## START DATA ENTRIES

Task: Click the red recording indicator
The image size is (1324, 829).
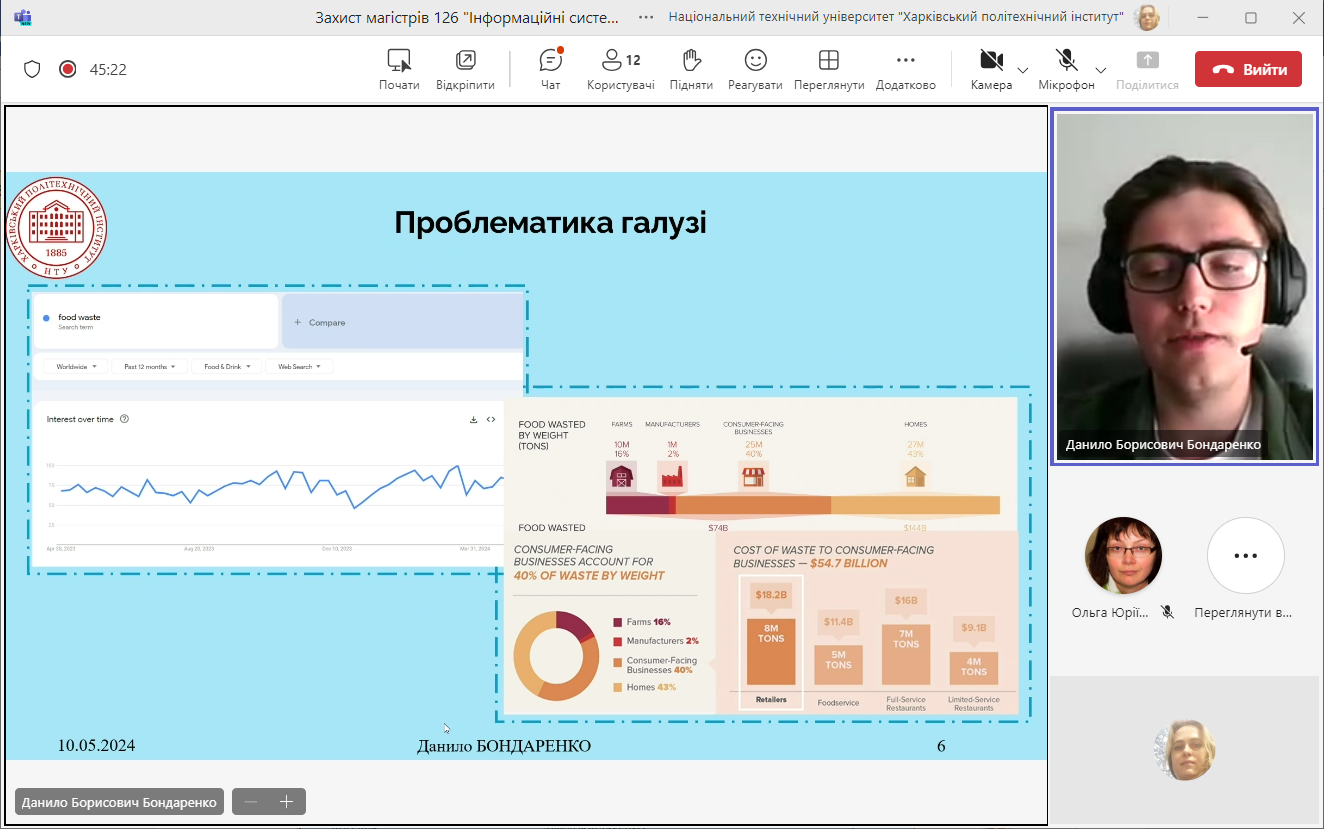Action: 67,69
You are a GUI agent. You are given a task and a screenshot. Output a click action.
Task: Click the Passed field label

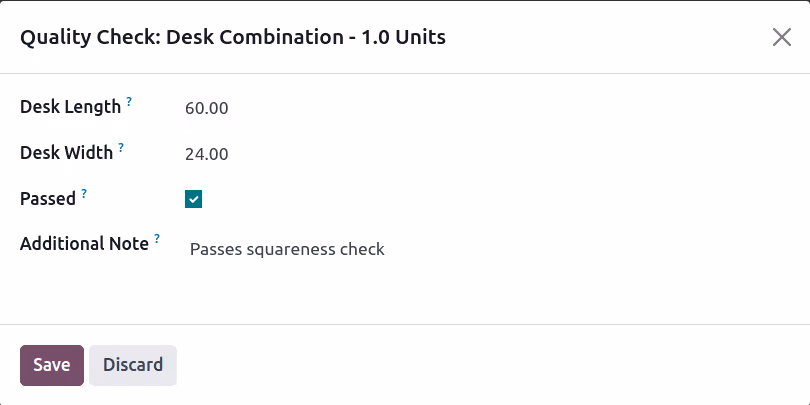tap(48, 198)
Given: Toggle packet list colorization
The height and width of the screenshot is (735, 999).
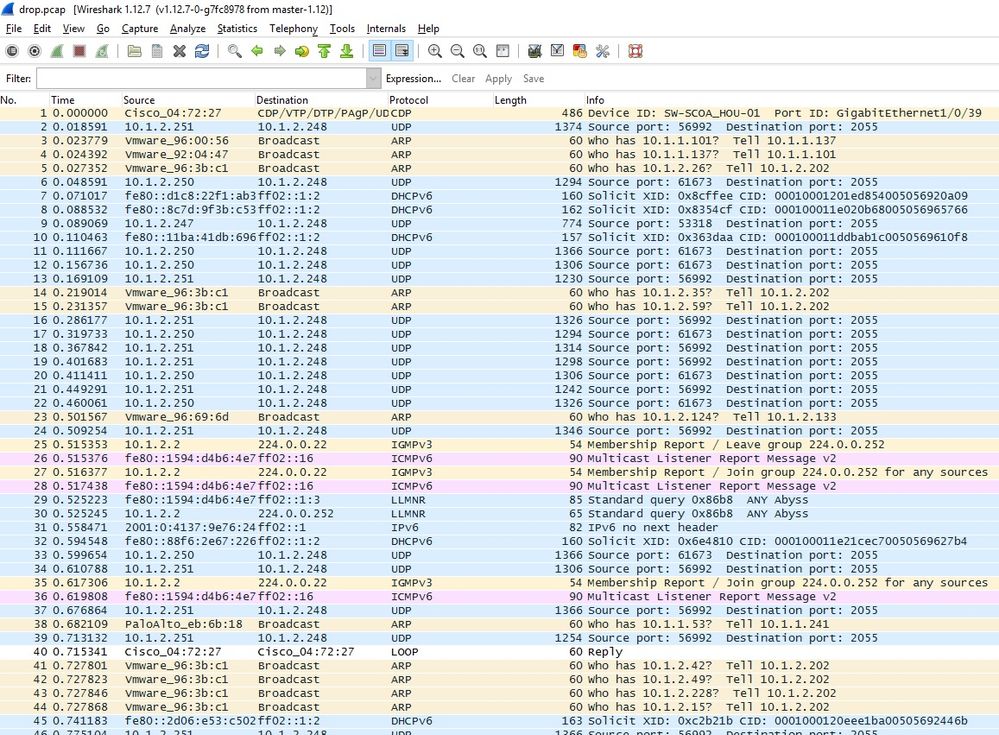Looking at the screenshot, I should click(x=379, y=51).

## END DATA ENTRIES

● WHAT TO DO: Retype the lines above word for word, leaving out the pictures.

● THE ANSWER:
Task: Click the red recording indicator
The image size is (1324, 829).
Action: 67,69
You are a GUI agent. You are given a task and a screenshot. Output a click action.
Task: Click the Passed field label

tap(48, 198)
Given: Toggle packet list colorization
The height and width of the screenshot is (735, 999).
Looking at the screenshot, I should click(x=379, y=51).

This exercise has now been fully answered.